Exercise ▸
Your copy should begin at the line containing "Instruction: Click the" and end at the last line of the records below, matching each line exactly and leaving out pictures.

[Stored data]
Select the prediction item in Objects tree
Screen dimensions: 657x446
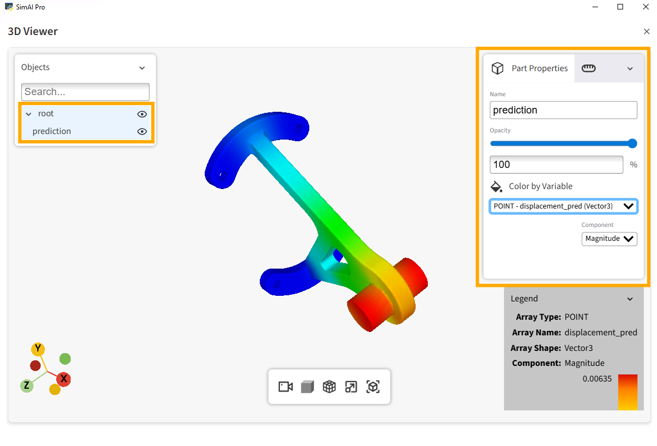click(52, 132)
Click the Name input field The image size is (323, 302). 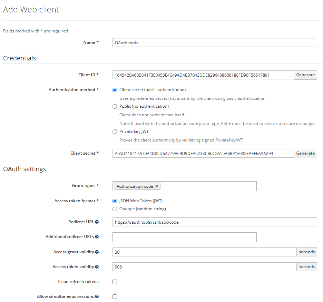pyautogui.click(x=214, y=42)
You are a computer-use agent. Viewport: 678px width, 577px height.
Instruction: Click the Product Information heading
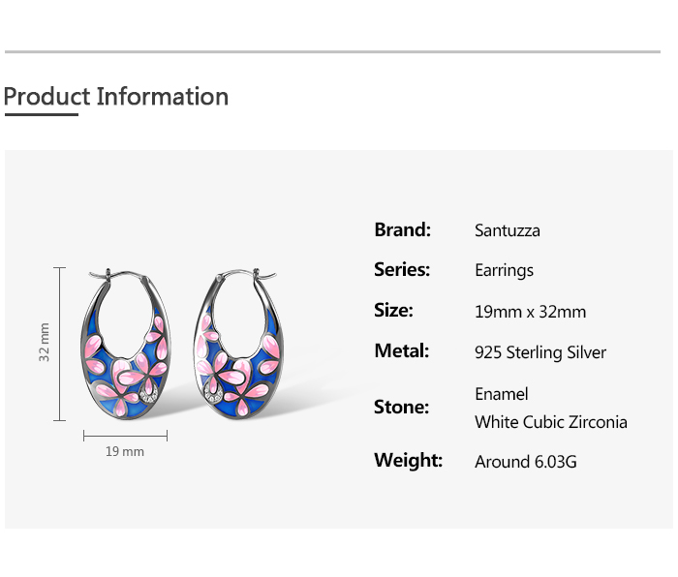coord(115,97)
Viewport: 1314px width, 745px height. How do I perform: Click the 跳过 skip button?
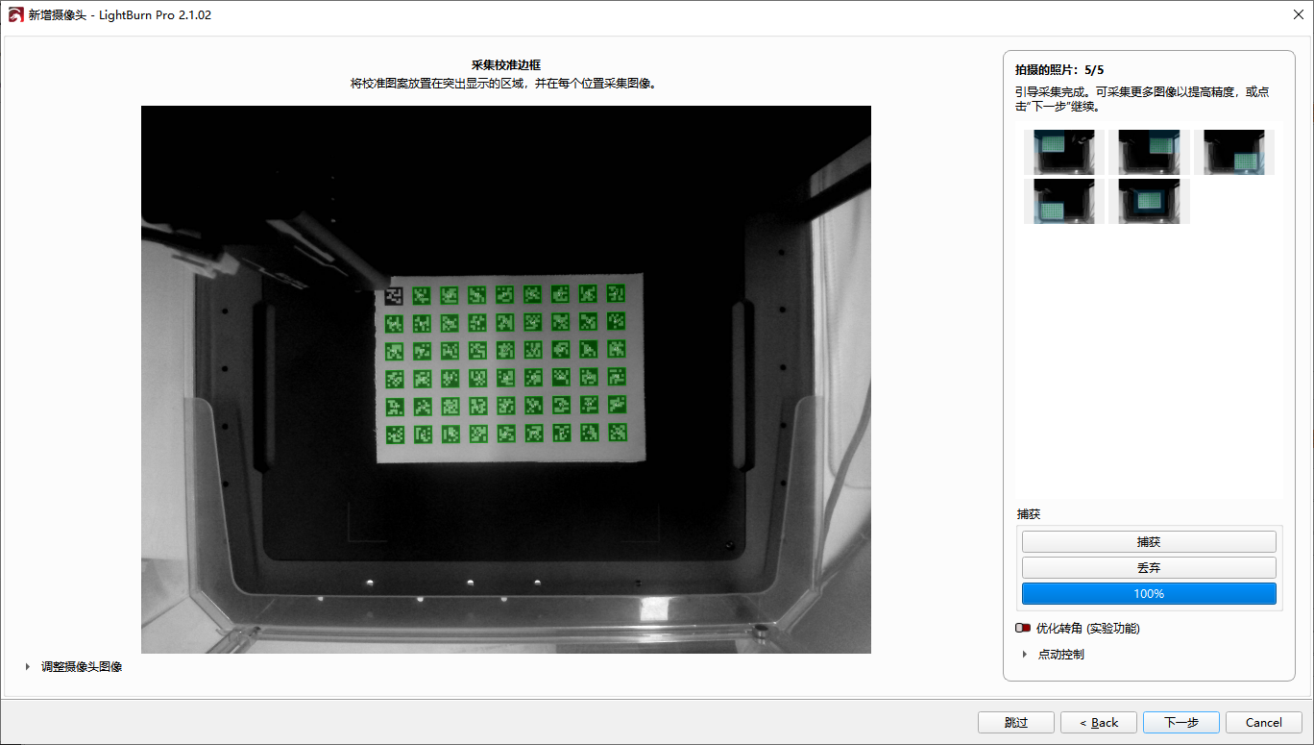click(1016, 723)
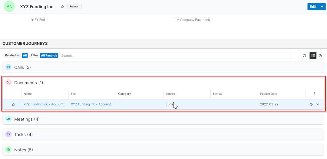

Response below ▸
Instruction: Click the Product Information heading
coord(115,97)
Viewport: 1314px width, 745px height. How do I perform: Click the 跳过 skip button?
click(1016, 723)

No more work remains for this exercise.